- Trade advertisement
- Directed by: Paul Merzbach
- Written by: Paul Merzbach; Harold Simpson; Frank Miller; Jack Davies;
- Produced by: Julius Haimann
- Starring: Marian Marsh; Anthony Bushell; Claude Hulbert;
- Cinematography: Jack E. Cox; Phil Grindrod;
- Edited by: John Neill Brown
- Music by: Mischa Spoliansky
- Production company: Radius Films
- Distributed by: Wardour Films
- Release date: 21 March 1934;
- Running time: 65 minutes
- Country: United Kingdom
- Language: English

= Love at Second Sight (1934 film) =

1934 film

Love at Second Sight (U.S. title: Girl Thief ) is a 1934 British romantic comedy film directed by Paul Merzbach and starring Marian Marsh, Anthony Bushell and Claude Hulbert. It was written by Merzbach, Harold Simpson, Frank Miller and Jack Davies, and was shot at Elstree Studios in Hertfordshire as a quota quickie.
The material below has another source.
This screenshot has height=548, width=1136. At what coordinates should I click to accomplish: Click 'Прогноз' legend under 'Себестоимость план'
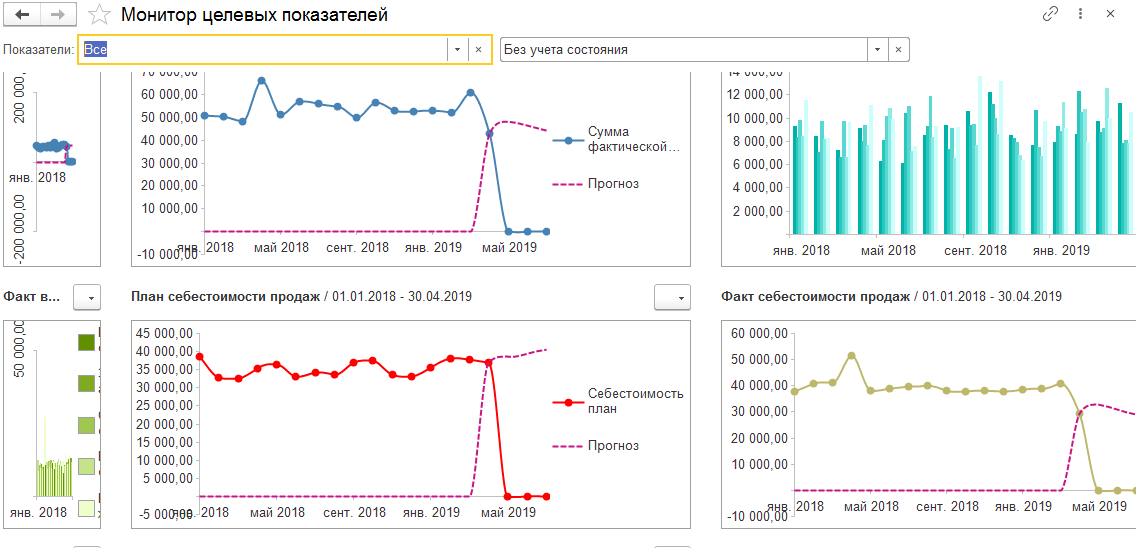[613, 446]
The film's sets were designed by the art director David Rawnsley.

== Preservation status ==
The British Film Institute National Archive holds a collection of ephemera and stills but no film or video materials.

== Plot ==
Allan has invented the inexhaustible match, and hopes to sell his invention to Macintosh, the match magnate. He falls for Juliet, not knowing that she is Macintosh's daughter. He gets his friend Bill to write a song which will attract Juliet to him. When the song is broadcast, Juliet falls in love with Bill, not Allan.

==Cast==
- Marian Marsh as Juliet
- Anthony Bushell as Bill
- Claude Hulbert as Allan
- Ralph Ince as Mackintosh
- Joan Gardner as Evelyn
- Stanley Holloway as PC
- Neil Kenyon as Uncle Angus
- E. Vivian Reynolds as butler
- John Singer as boy

== Reception ==
Kine Weekly wrote: "A romantic comedy with music which rather over-dresses its simple and not too well characterised story. Lack of proportionate balance, however, does not prevent many amusing situations visiting the development, and it is the manner in which they are handled by a sound Anglo-American cast that enables the film to build up adequate popular light entertainment. The songs are tuneful, and the treatment, even if rather ostentatious, is not without imagination and ideas."
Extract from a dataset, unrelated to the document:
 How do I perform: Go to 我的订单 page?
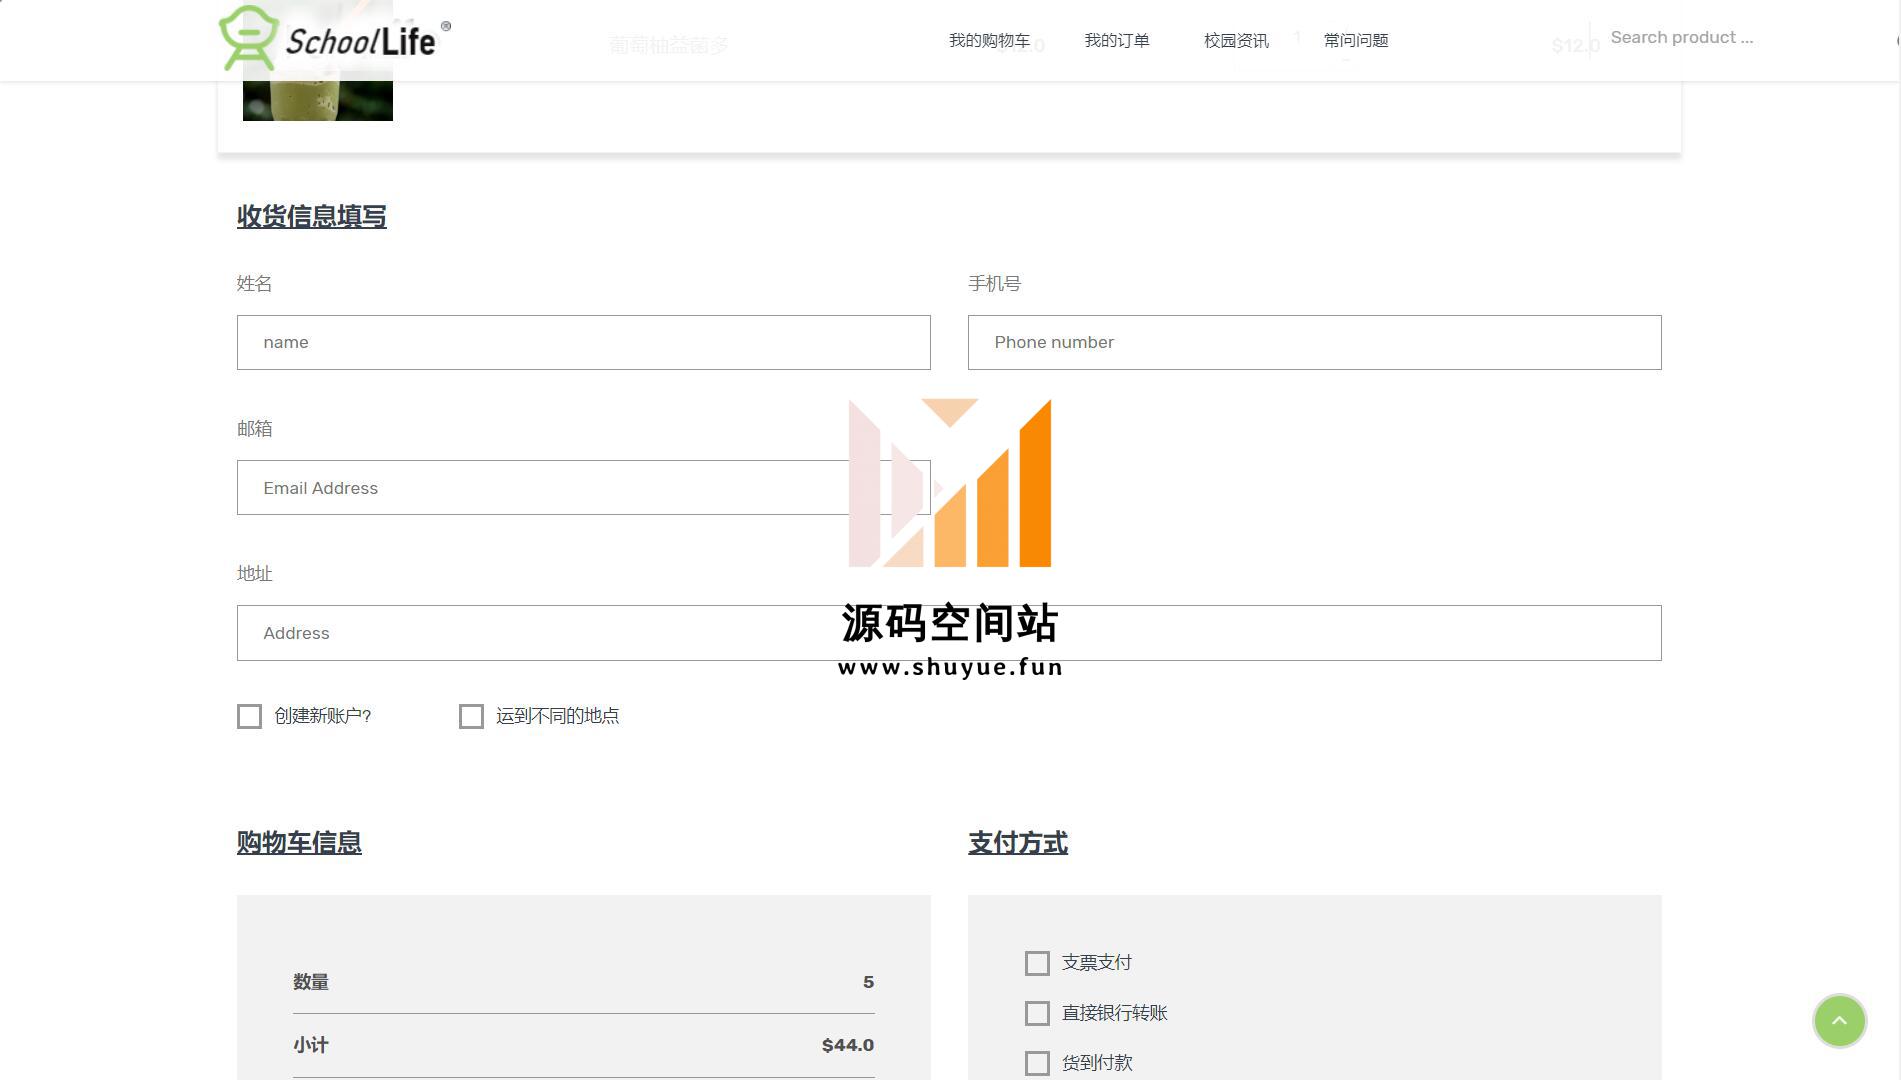click(1116, 41)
The Daily Film Renter wrote: "Plot introduces light humorous incident, aided by pleasingly sung melodies, but general development slow and uneventful, with effective portrayals by leading players. ... This picture comprises nothing more than a very slender plot, bolstered up with occasional comedy incident and a few tuneful melodies. It is not the sort of thing to make any great demand on an audience, but the pleasant manner in which it moves, assisted by the acting, which in the main is in keeping with the easy nature of the story, help to make it agreeable material for the easy-to-please."